If the LI, playing its game of freedom, could spread desires for a way of life neither government nor the market could ever satisfy, then people would overturn them—or ignore them, finding satisfaction in a drift through the city’s Northwest Passage: “the future,” Debord said, “belongs to the passerby.” Psychogeography, as Asger Jorn defined it, was “the science fiction of urban planning”; maybe, to prove that separation was no more fated than the current status of the continents, you only had to tell the right story, and turn up the volume.
THERE IS
There is still sound in Potlatch, though you can’t really speak of turning it up—it’s already loud, in a peculiar
way. With bits of news from the regular papers running into ultimatums and warnings, which shift into passwords, which themselves make up a secret language that presents itself as public speech, the loudness of the sound is in its aura of spontaneous generation. The voice seems to come out of nowhere, and no accounting of ancestors or familiars, even present on the page, can quite dim that sensation. The old news remains new because the world has turned as if none of it happened; the voice carries the shock of displacement, and it is strong enough to turn displacement into a value.

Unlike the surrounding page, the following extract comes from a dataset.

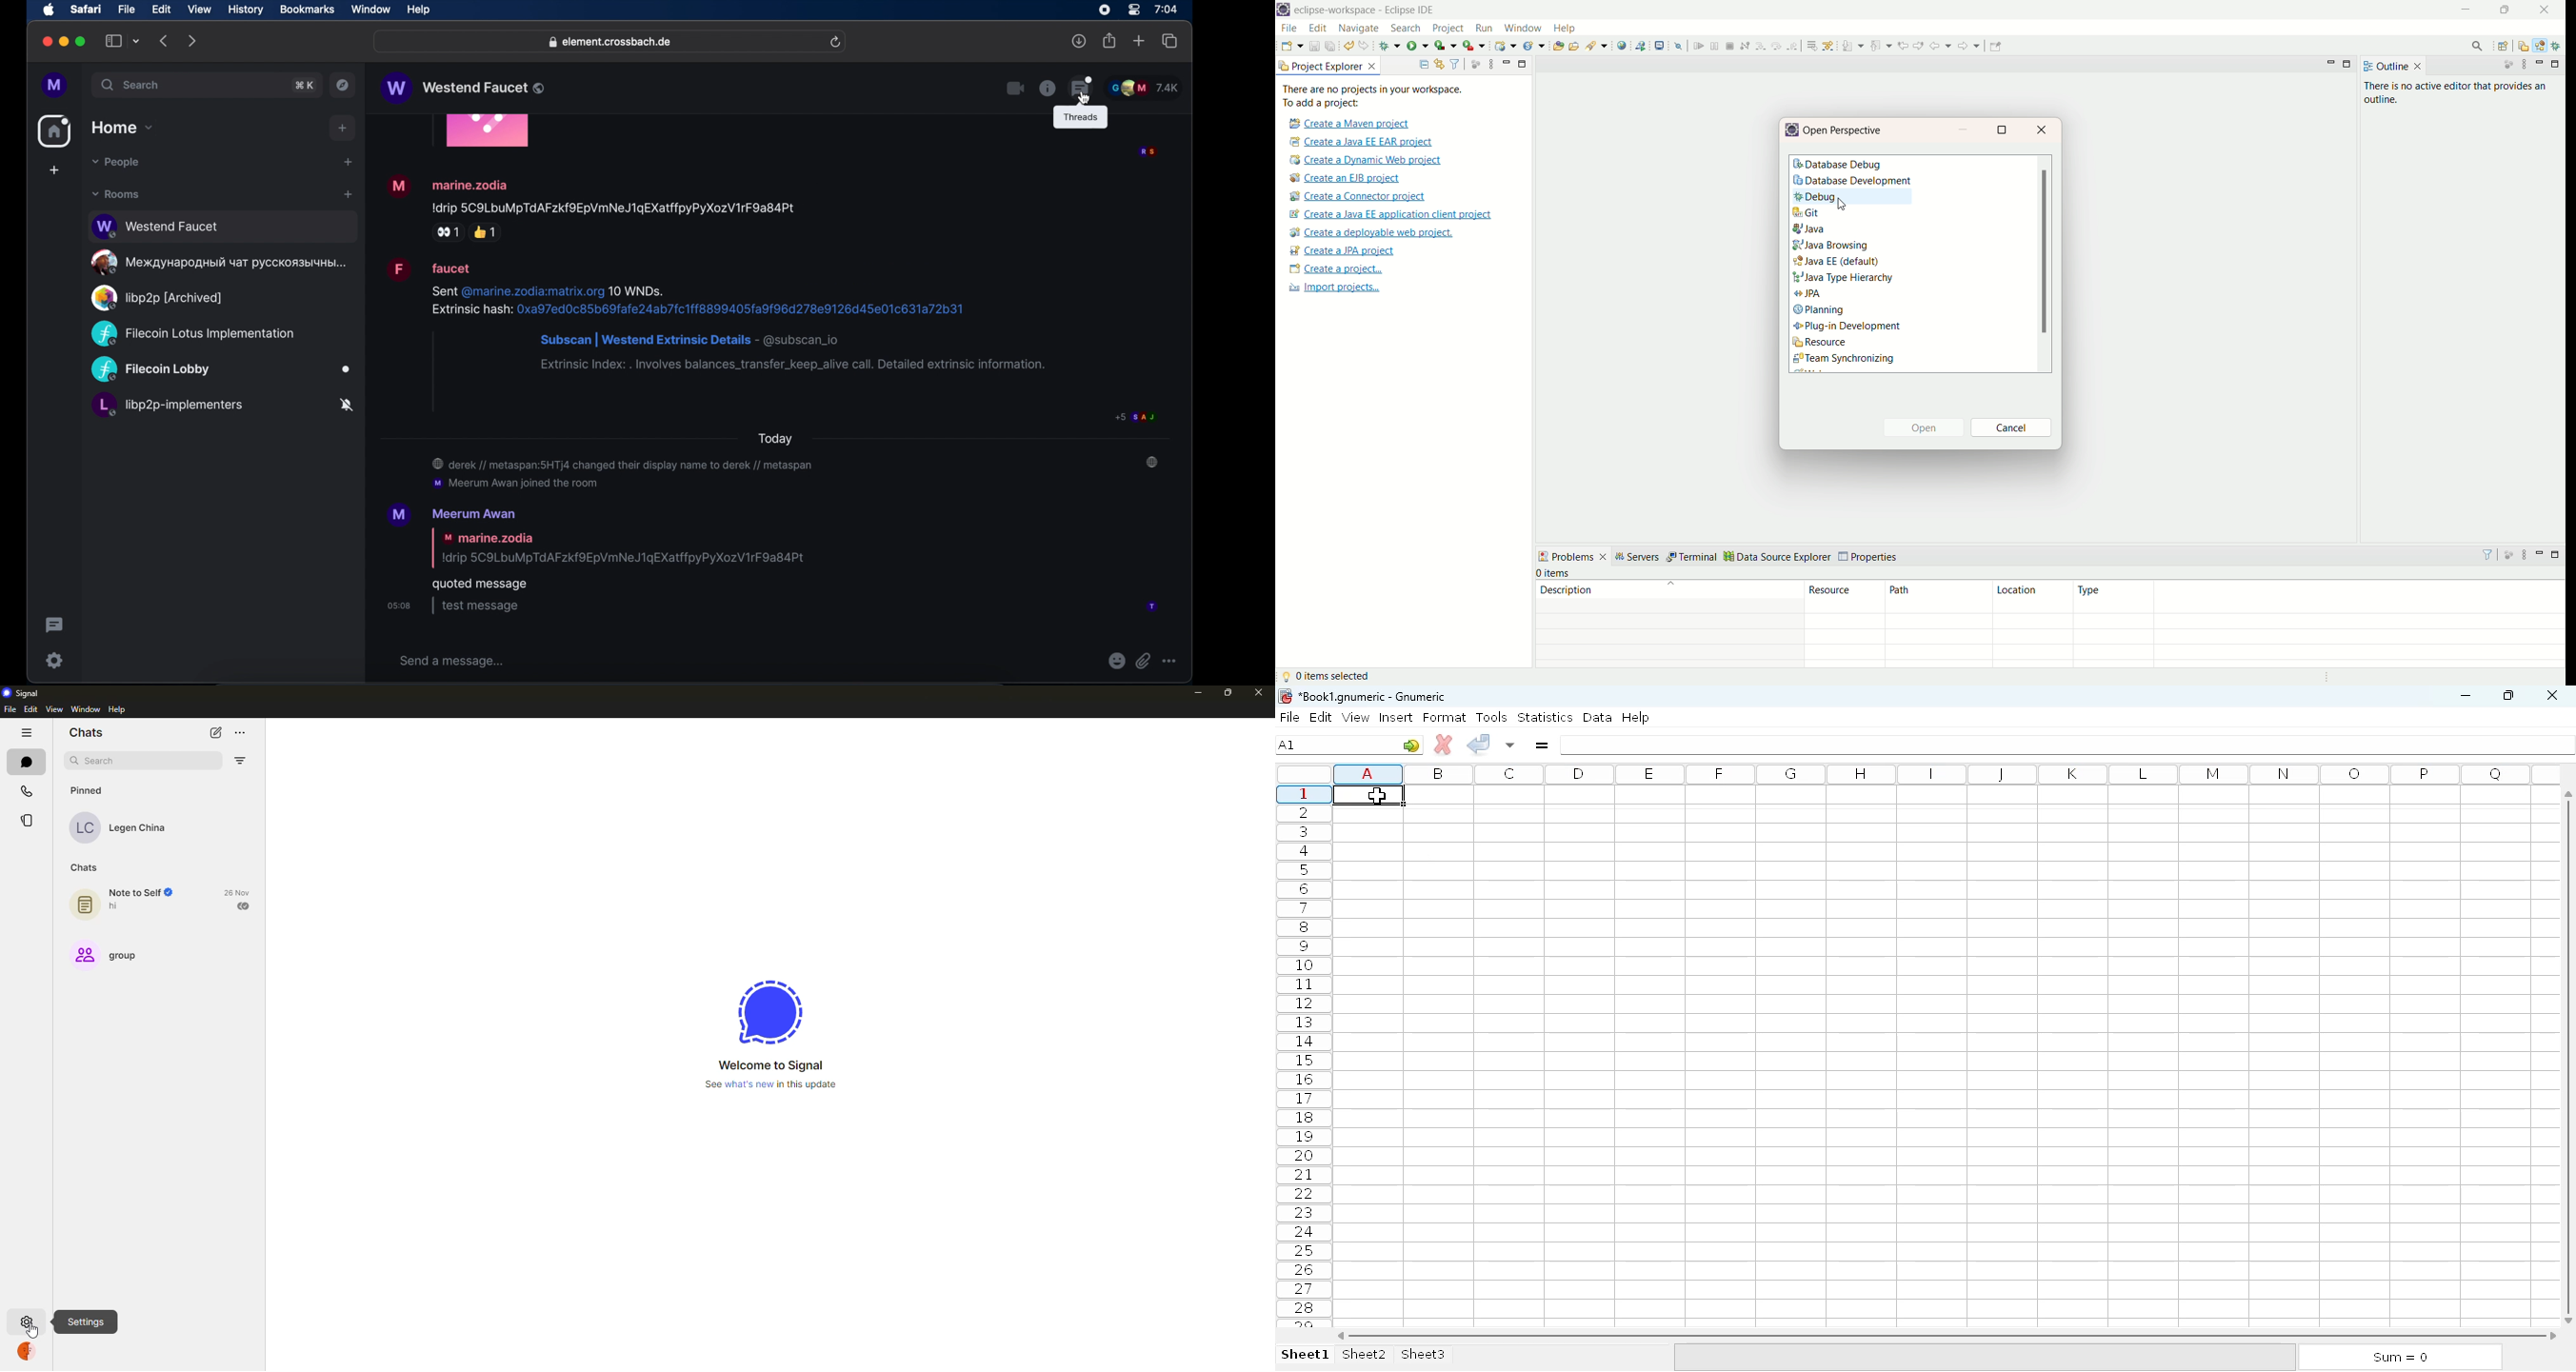 The height and width of the screenshot is (1372, 2576). Describe the element at coordinates (1328, 677) in the screenshot. I see `0 item selected` at that location.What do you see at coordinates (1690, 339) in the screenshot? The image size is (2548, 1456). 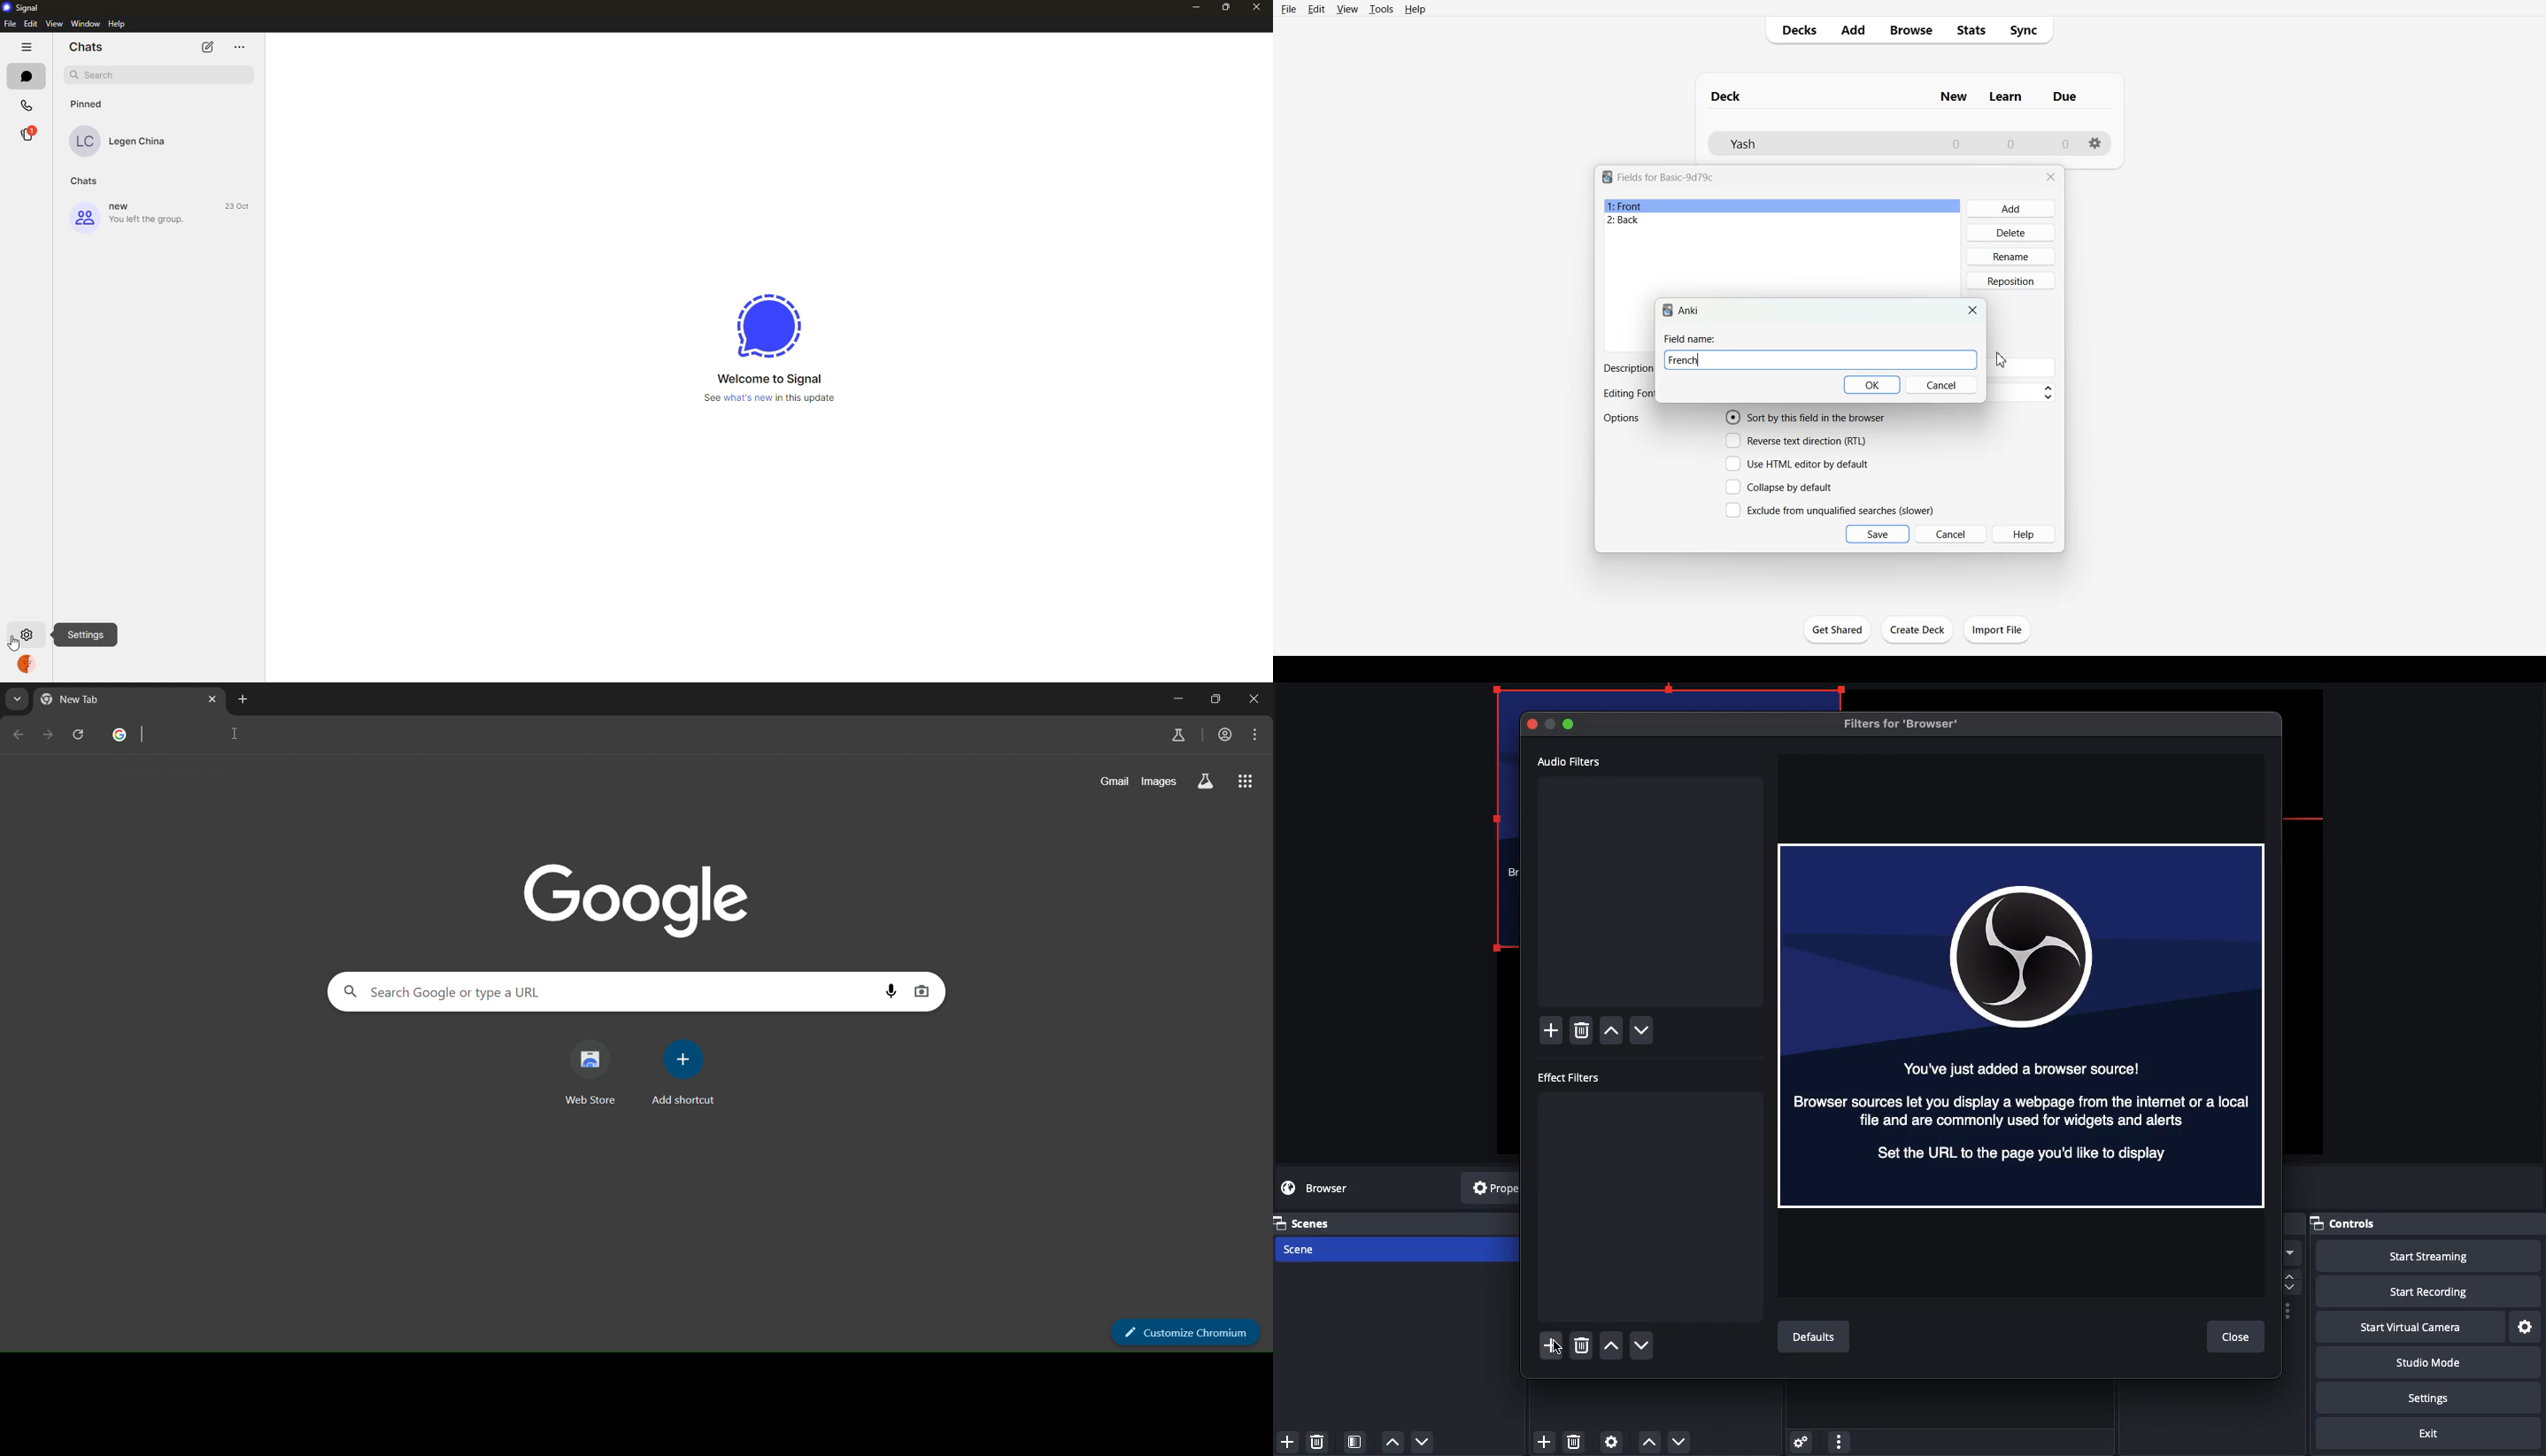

There’s no formal displacement in Potlatch. With screaming juxtapositions and colored type overlays exploding incoherent essays printed upside down, Berlin dada journals were paper cabarets; this is not. This is just a sheet of carefully typed words forming grammatical sentences that make neat paragraphs following each other down conventionally sized pages. The displacement is invisible, a time-destroying voice coming off a stenciled piece of paper: a voice whose content is so disproportionate to its form that one or the other seems like a trick. Compared to Potlatch, the printed, illustrated numbers of Internationale lettriste are official culture; compared to them, Potlatch is a return to the clandestine newsletters that hundreds of French Resistance groups produced throughout the Occupation. “In a world where books have long lost all likeness to books,” situationist familiar Adorno wrote then, “the real book can no longer be one. If the invention of the printing press inaugurated the bourgeois era, the time is at hand for its repeal by the mimeograph.”